Digital marketing has clearly had a radical effect on how all brands sell their wares to consumers but one sector that has felt this the most is luxury, which has had to figure out a way to communicate with their audiences in a way that doesn’t destroy their core raison d'être.

Once shrouded in exclusivity thanks to glossy print ads and slick celebrity filled television spots, luxury brands such as Burberry, Michael Kors and Aston Martin have reached a turning point in their marketing strategies largely due to the rise of social media. While press is still an important part of many brand’s marketing mix it would be foolish to ignore where your customers are, which is more than likely on Instagram, Twitter or Facebook. However some brands have been wary of embracing digital in fear it could diminish brand equity.

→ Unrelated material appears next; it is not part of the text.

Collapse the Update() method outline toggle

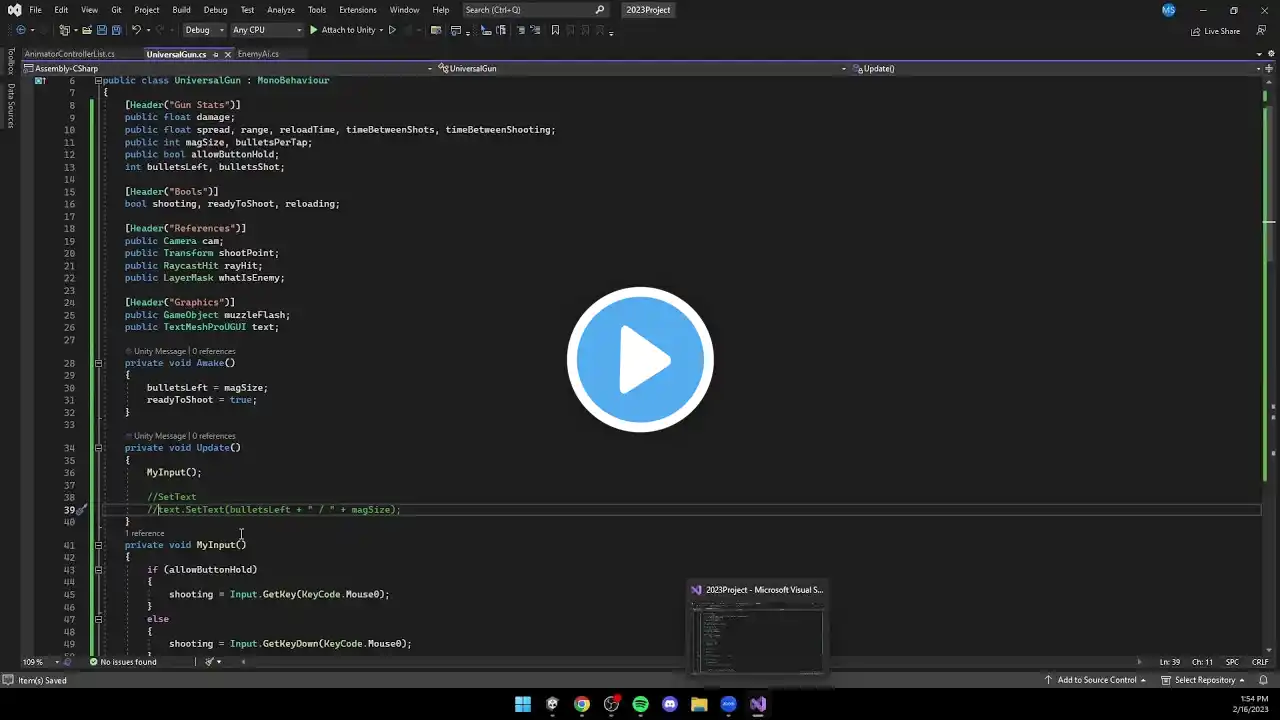pyautogui.click(x=98, y=448)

The challenge then is that once the flood gates of conversation have been opened, how do brands maintain their luxury status? “With all luxury brands there has been more investment in digital, and it’s about getting that right balance between aspirational image and conversation, which is something that all luxury brands are working on at the moment,” said Emily Byrne, marketing director of L’Oreal luxury fragrances. “I don’t actually have an example of a brand that’s got all the way there yet, but that will be the big challenge going forward, how do you get the right balance between aspiration and proximity?”

For L’Oreal’s fragrance brands, which include Viktor & Rolf, YSL and Opium, this means looking at the amount and type of content it is pushing through its social channels and also working with bloggers to educate them on how to talk about fragrances, rather than pushing out video content under its own brand name.

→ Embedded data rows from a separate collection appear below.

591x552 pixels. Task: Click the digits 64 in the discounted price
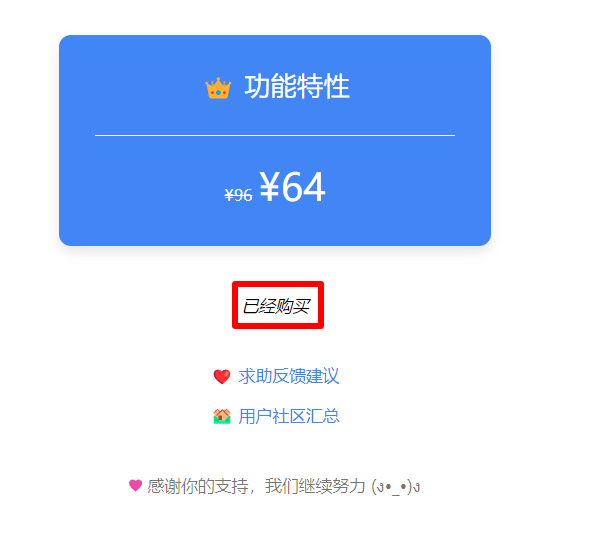303,187
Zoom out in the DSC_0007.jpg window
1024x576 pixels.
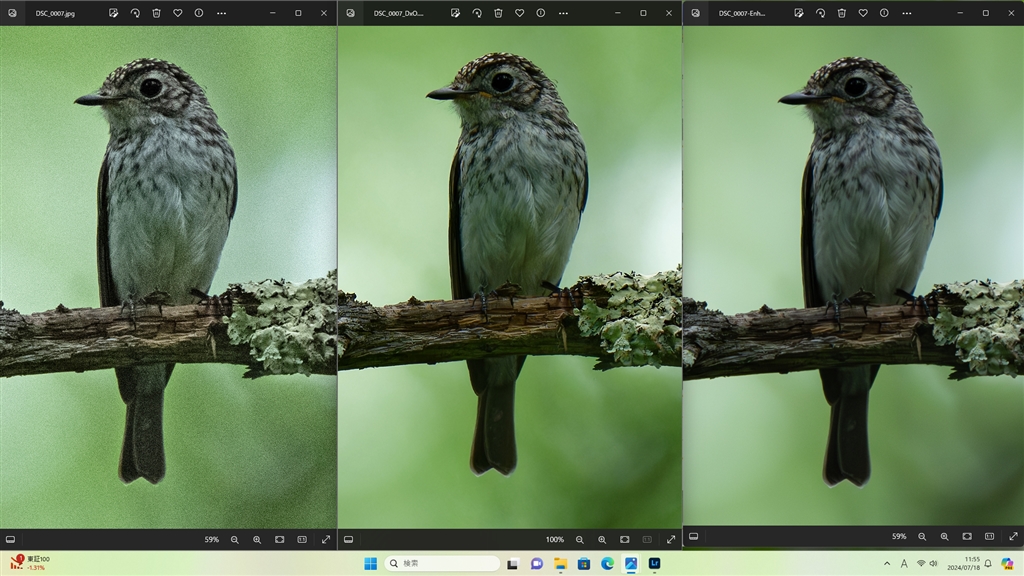point(235,539)
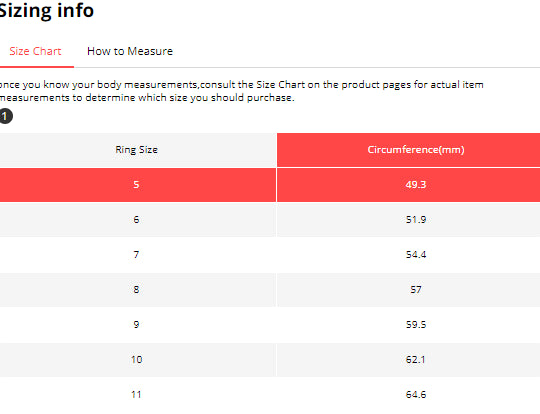
Task: Click the 49.3 circumference cell
Action: (x=409, y=185)
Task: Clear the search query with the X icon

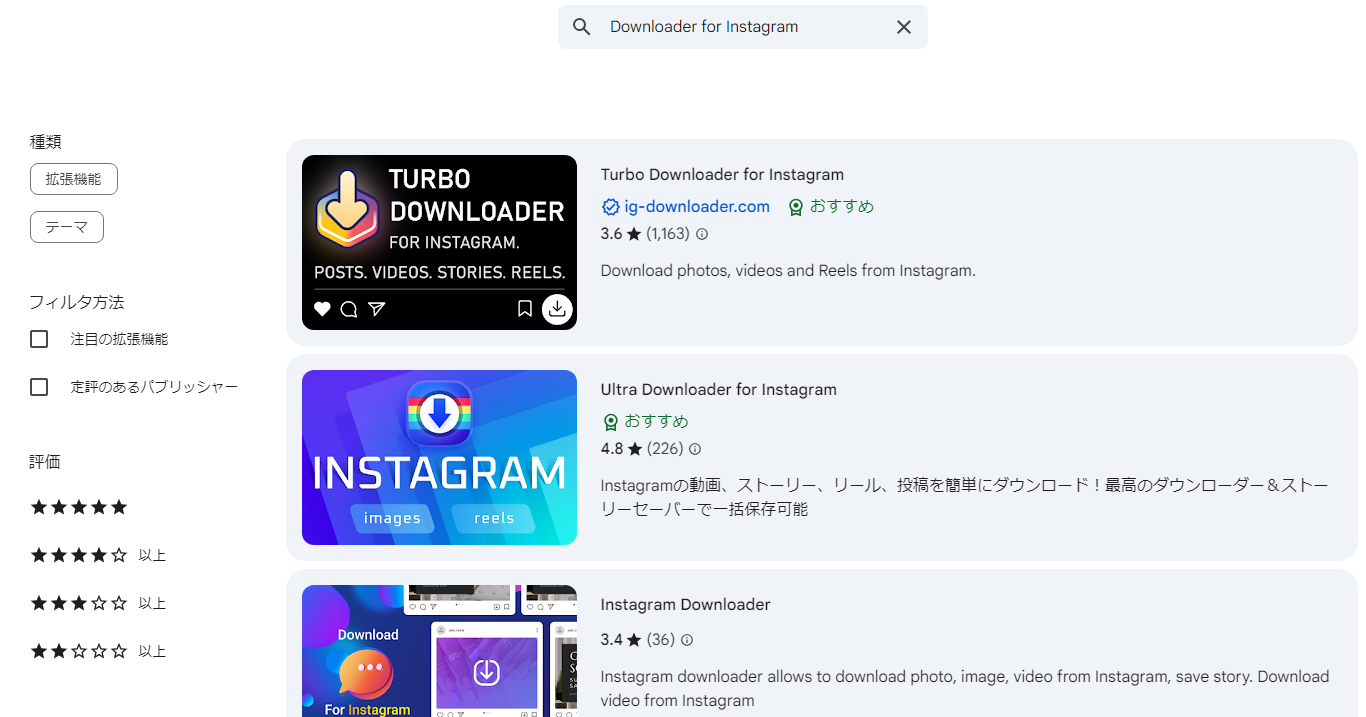Action: [904, 27]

“We’re working with bloggers, vloggers and influencers who have the right tone of voice and audience for our brands and working with them on different ways of talking about the brands and exciting them in the way we would traditional press in the past. We’re also making sure our content is relevant, engaging and shareable.”

Over at Michael Kors, the American fashion brand recently launched a campaign aimed to give consumers a taste of the brand’s ‘jet-set world’. The campaign included a content rich website, social media, global advertising, brand marketing and traditional print and outdoor advertising built around the sophistication and glamour of living a jet-set lifestyle.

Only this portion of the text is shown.